Derek Walker

No. 78, 95
- Position: Defensive end

Personal information
- Born: September 16, 1986 (age 38) Chester, Pennsylvania, U.S.
- Height: 6 ft 2 in (1.88 m)
- Weight: 268 lb (122 kg)

Career information
- High school: Lombard (IL) Glenbard East
- College: Illinois
- NFL draft: 2009: undrafted

Career history
- Washington Redskins (2009)*; Seattle Seahawks (2009); San Francisco 49ers (2009); Hartford Colonials (2010); Seattle Seahawks (2010)*; Virginia Destroyers (2011); Chicago Bears (2012)*; Chicago Rush (2012–2013); Orlando Predators (2014)*; Saskatchewan Roughriders (2014–2015);
- * Offseason and/or practice squad member only

Awards and highlights
- Freshman All-American (2005); 2× Second-team All-Big Ten (2006, 2008);

Career Arena League statistics
- Total tackles: 12
- Sacks: 2.0
- Fumble recoveries: 1
- Interceptions: 1
- Stats at ArenaFan.com
- Stats at Pro Football Reference

= Derek Walker (gridiron football) =

American football player (born 1986)

Derek Raynal Walker (born September 16, 1986) is an American former professional football defensive end. He was signed by the Washington Redskins as an undrafted free agent in 2009. He played college football at Illinois.

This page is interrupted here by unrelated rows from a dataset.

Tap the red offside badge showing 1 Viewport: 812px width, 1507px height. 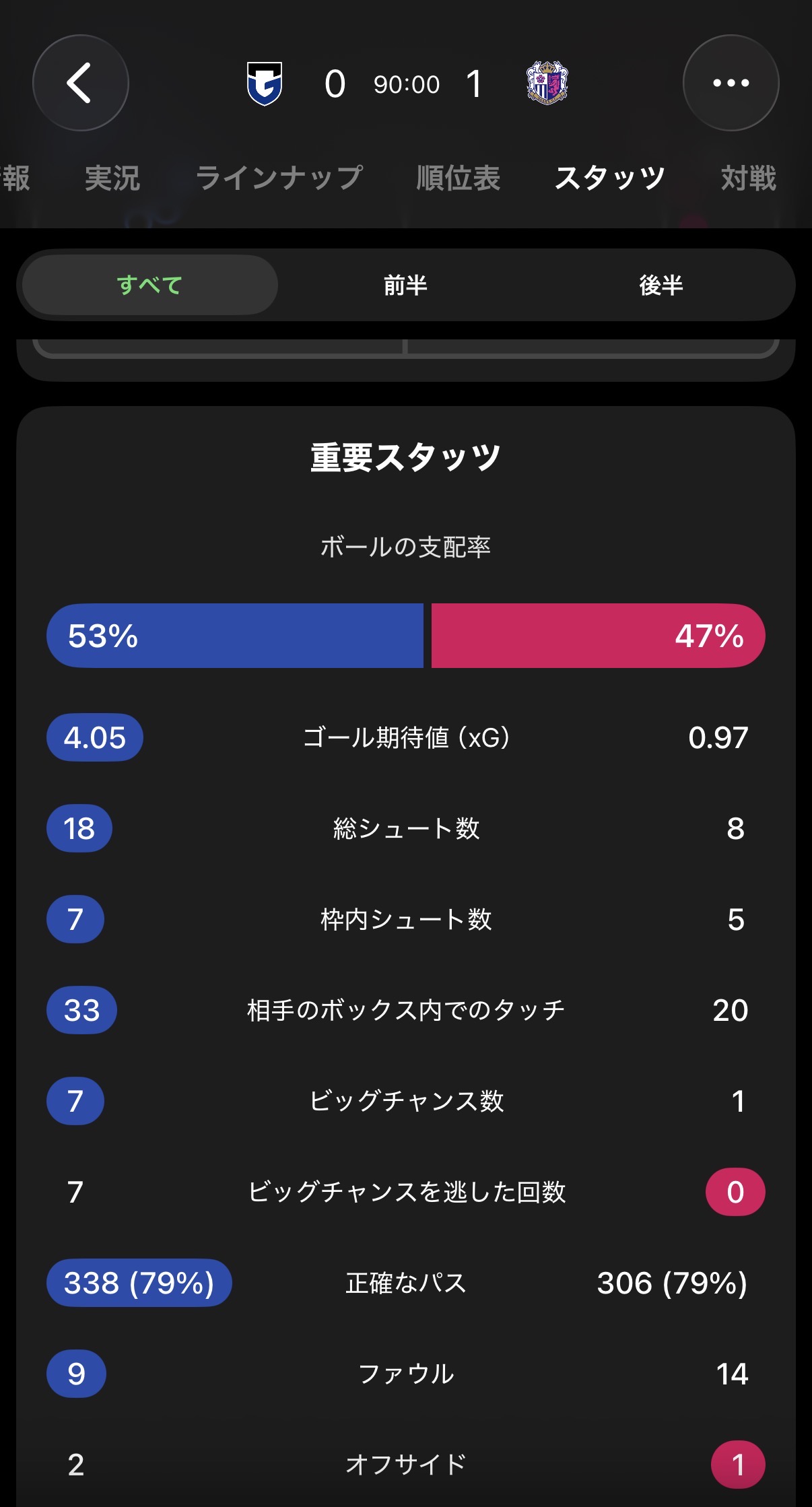coord(738,1465)
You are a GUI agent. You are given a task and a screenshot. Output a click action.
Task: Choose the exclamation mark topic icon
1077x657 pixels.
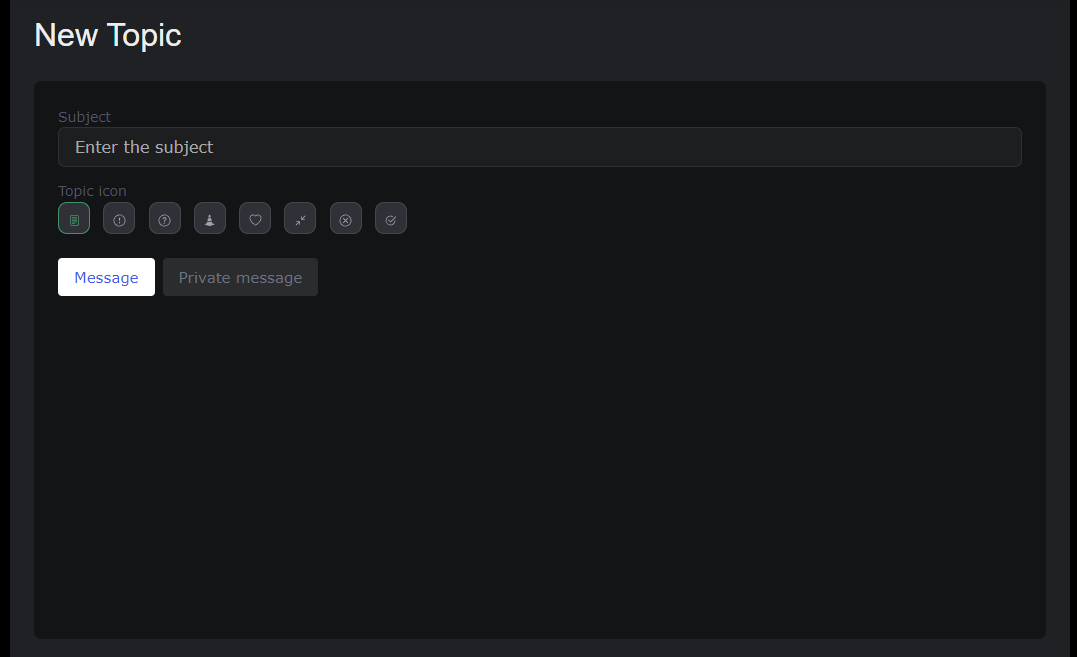pos(119,218)
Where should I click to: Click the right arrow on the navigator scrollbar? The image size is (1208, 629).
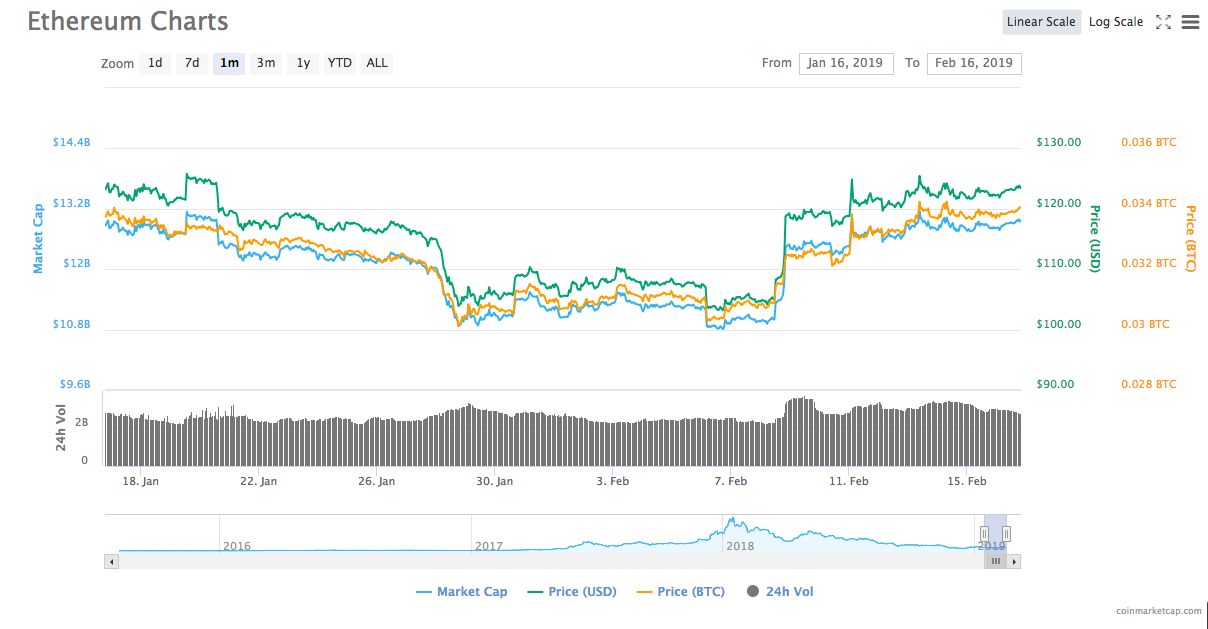pyautogui.click(x=1014, y=561)
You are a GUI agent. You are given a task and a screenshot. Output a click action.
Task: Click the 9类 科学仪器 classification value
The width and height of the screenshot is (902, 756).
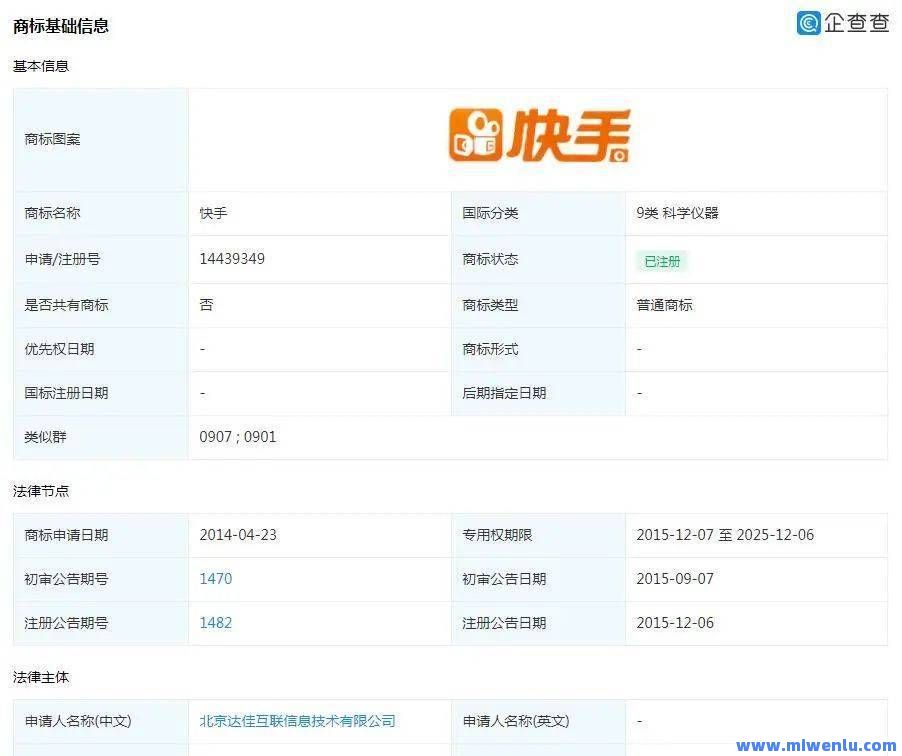(x=677, y=213)
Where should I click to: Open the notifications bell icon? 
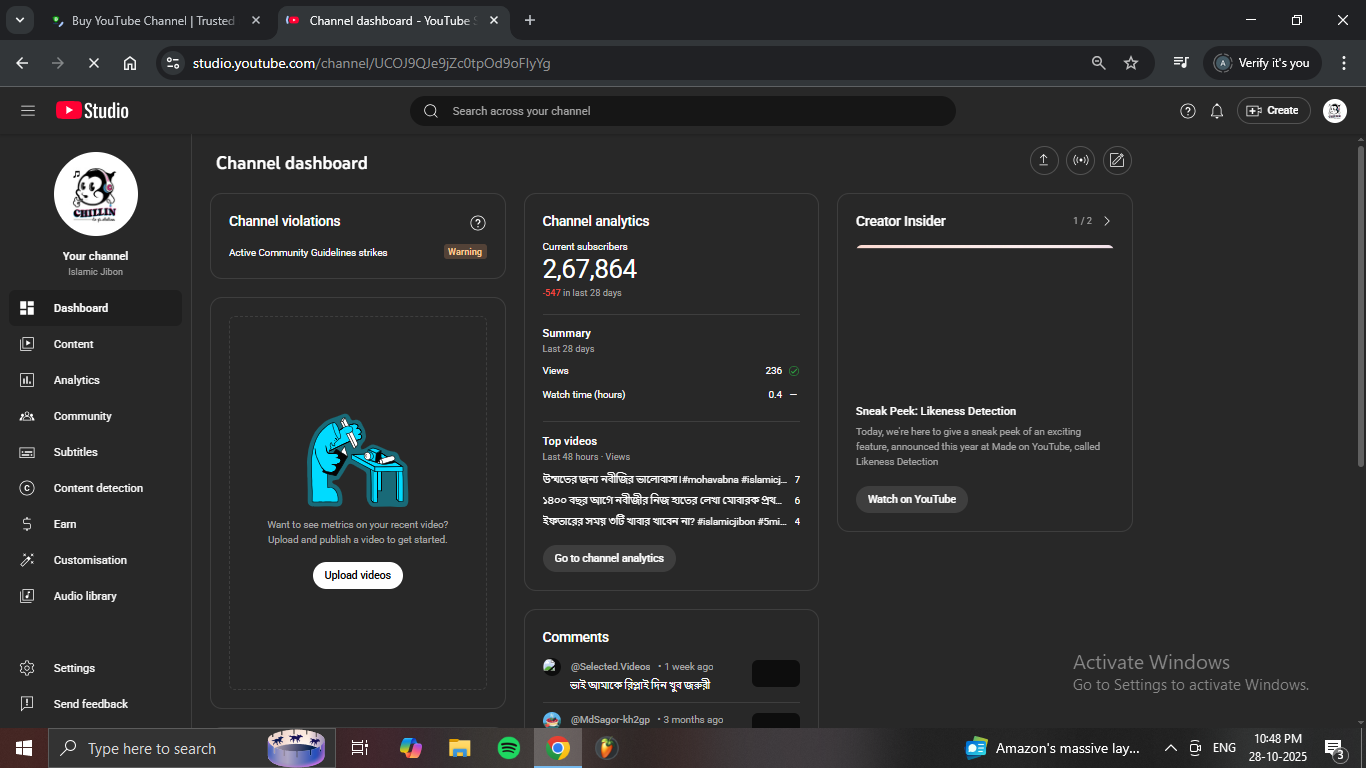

Walker was also a member of the Seattle Seahawks, San Francisco 49ers, Hartford Colonials, Virginia Destroyers, Chicago Bears, Chicago Rush, Orlando Predators and Saskatchewan Roughriders.

==Early life==
Walker attended Glenbard East High School in Lombard, Illinois, where he was honorable mention All-State. He was named the team's Most Valuable Player in football, track and basketball, adding All-Conference gridiron honors as a senior. He was chosen to the All-Area football and basketball squad by the Arlington Heights Daily Herald. He recorded 125 tackles, 11 sacks, 30 hurries, two forced fumbles and deflected two passes as a senior, garnering Super Prep and Prep Star All-Region accolades. In track, he was a two-time All-Conference selection in the discus and was named to the All-Conference team in basketball.

==College career==
Walker was a Second-team All-Big Ten Conference selection by The NFL Draft Report and Athlon Sports Magazine. Walker started 11-of-12 games for the Illini, seeing action at both defensive end positions and also competed at right defensive tackle (lined up mostly at left end) and recorded 33 tackles (19 solos), six sacks, seven stops for losses and credited with nine quarterback pressures. He also recovered two fumbles and blocked a field goal and returned an interception 34 yards for a touchdown. In 2007 Walker played in twelve games, starting the first eight contests at left defensive end before suffering a left ankle sprain. He returned for the final four games, but was relegated to reserve duty, as his injury was slow to heal. He finished with 22 tackles (12 solos), 2.5 sacks, 3.5 stops for losses and nine quarterback pressures, a Recovered fumble and deflected two passes. The previous season, 2006, he was a Second-team All-Big Ten Conference selection by The NFL Draft Report. He was named team Defensive Lineman of the Year started all twelve games at left defensive end and recorded a career-high 29 tackles (12 solos) with 5.5 sacks, eight stops for losses and 12 quarterback pressures and two deflected passes. Walker was a Freshman All-American selection by The Sporting News As a freshman starter Walker made 26 tackles (15 solos) with a sack, six stops for losses and three quarter-back pressures a deflected pass. The 2004 season he
red-shirted in his first year at Illinois, joining the program as a 245-pound defensive end.

==Professional career==
===Pre-Draft===

Pre-draft measurables
| Height | Weight | 40-yard dash | 20-yard shuttle | Three-cone drill | Vertical jump | Broad jump | Bench press |
| 6 ft 4 in (1.93 m) | 268 lb (122 kg) | 4.98 s | 4.41 s | 7.31 s | 37+1⁄2 in (0.95 m) | 9 ft 7 in (2.92 m) | 24 reps |
All values from NFL Combine.

===Washington Redskins===
Walker was signed by the Washington Redskins as an undrafted free agent in 2009. He was cut by Washington in July.

===Seattle Seahawks===
Walker then signed as a free agent with the Seahawks on July 29, 2009. He was waived after one game on September 14. He was re-signed to the practice squad the next day. The Seahawks promoted Walker to the active roster on November 10, but he did not appear in a game with the team before being waived on December 26 to make room for wide receiver Mike Hass.

===San Francisco 49ers===
Walker was claimed off waivers by the San Francisco 49ers on December 28.

===Chicago Bears===
Walker was signed as a free agent by the Chicago Bears on August 7. On August 25, the Bears waived Walker.